Kutipan Teks:
● ● ●

Topic
Home / Narasi Islam / Artikel Lepas / Tempe di Tangan, Sate Dalam Khayalan

Tempe di Tangan, Sate Dalam Khayalan

Konten ini adalah kiriman dari pembaca dakwatuna.com. Kirimkan informasi, gagasan, pemikiran, atau pendapat dari Anda dalam bentuk tulisan kepada kami, klik di sini.
Ilustrasi. (agsfood.net)
Ilustrasi. (agsfood.net)

dakwatuna.com – Seorang teman yang lama tak bertemu, tiba-tiba menelepon, tepat ketika aku mengakhiri aktivitasku. Usai saling bertanya kabar, ia katakan bahwa maksud dan tujuannya meneleponku adalah untuk mengucapkan terima kasih atas inspirasi yang telah kubagikan melalui sebuah artikel yang kutulis beberapa waktu yang lalu.

Tak kurang dari lima belas menit, aku tekun menyimak ceritanya yang terdengar ceria. Sesekali kami tertawa saat aku iseng menggodanya.

Cerita bermula ketika ia diajak keluarga besarnya untuk mengunjungi salah satu pameran otomotif di Jakarta. Tak menemukan alasan untuk menolak, akhirnya ia pun ikut walau sebenarnya tak tertarik dengan pameran tersebut. Aku maklum, otomotif bukanlah minatnya. Berbeda jika diajak ke pameran buku, tentu ia tak akan menolaknya.

● ● ●

Tugas Anda:
1 – Salin tanpa perubahan bagian cerita tentang telepon seorang teman, dari "Cerita bermula ketika" sampai "tak akan menolaknya.".
2 – Teruskan cerita tentang telepon seorang teman, mulai tepat sesudah kalimat terakhir yang tercantum.
Daftar yang menyusul tidak diperlukan sama sekali.

Baris Data:
● ● ●

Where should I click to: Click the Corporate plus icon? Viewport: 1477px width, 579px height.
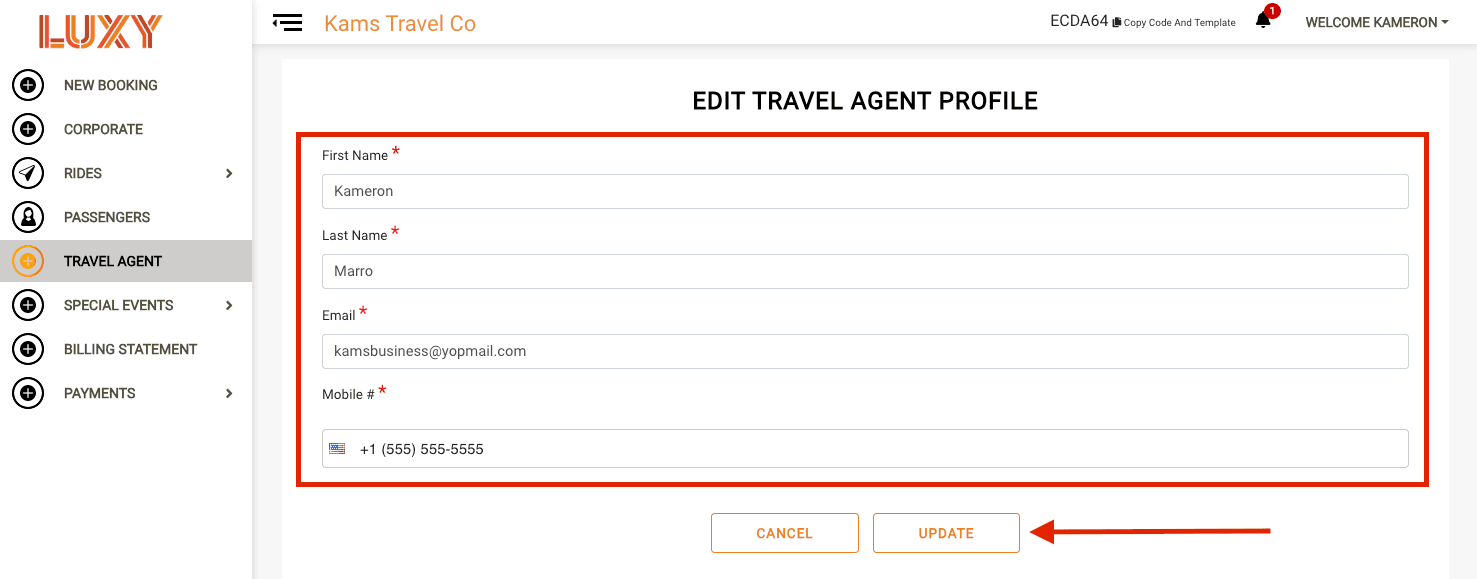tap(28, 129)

● ● ●

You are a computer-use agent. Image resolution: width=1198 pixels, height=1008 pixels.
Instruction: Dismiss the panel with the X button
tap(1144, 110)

● ● ●

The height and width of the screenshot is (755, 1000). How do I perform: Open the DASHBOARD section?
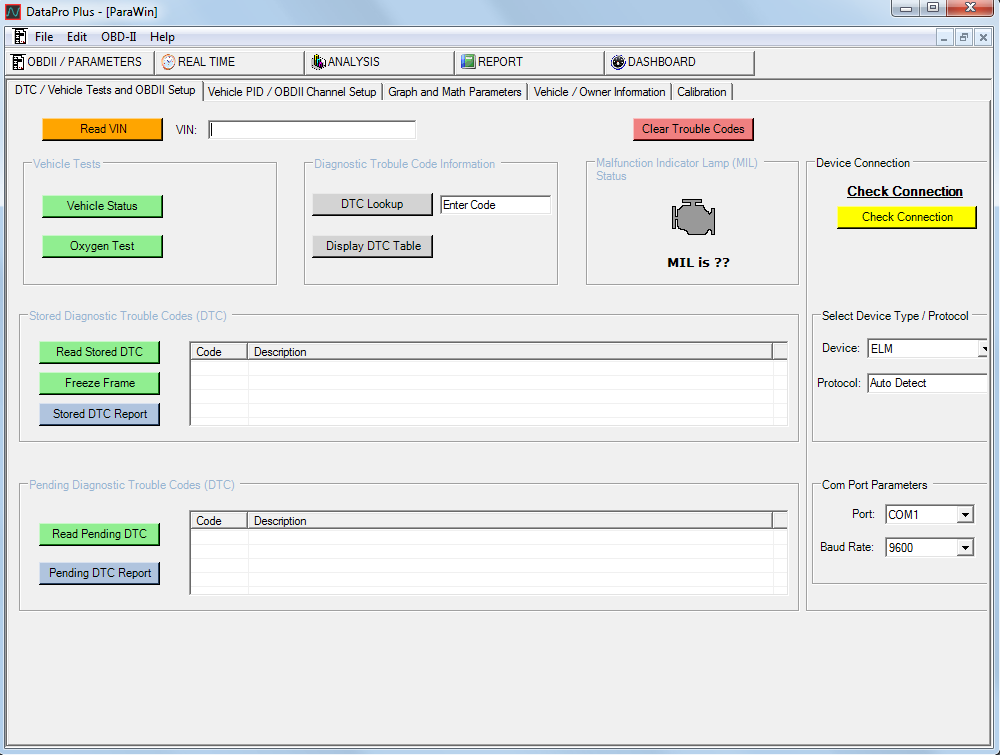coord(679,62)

● ● ●

Jawaban:
1 –
Cerita bermula ketika ia diajak keluarga besarnya untuk mengunjungi salah satu pameran otomotif di Jakarta. Tak menemukan alasan untuk menolak, akhirnya ia pun ikut walau sebenarnya tak tertarik dengan pameran tersebut. Aku maklum, otomotif bukanlah minatnya. Berbeda jika diajak ke pameran buku, tentu ia tak akan menolaknya.

2 –
Hingga beberapa stand telah dikunjungi, ia tetap tak bisa menikmati suasana, melihat dan mencoba, memantaskan diri di dalam mobil produksi terbaru walaupun setiap pengunjung diperbolehkan untuk melakukan itu.

Ia baru bisa berhasil menyatukan badan dan pikirannya di satu tempat yang sama setelah  teringat dengan sebuah tulisan berjudul Berdamai Dengan Keadaan yang kutulis beberapa waktu lalu. Tak guna ia membayangkan berada di pameran buku sedang nyatanya ia berada di sana, di pameran motor bersama keluarga besarnya. Jelas, yang demikian hanya membuatnya tak bisa menikmati kebersamaan mereka. Berdamai dengan keadaan adalah sebuah solusi yang kemudian ia praktekkan, dan hasilnya ia bisa merasakan bahwa di sana, di tempat yang awalnya tak ia inginkan, ada juga kesenangan dan manfaat yang ia dapatkan.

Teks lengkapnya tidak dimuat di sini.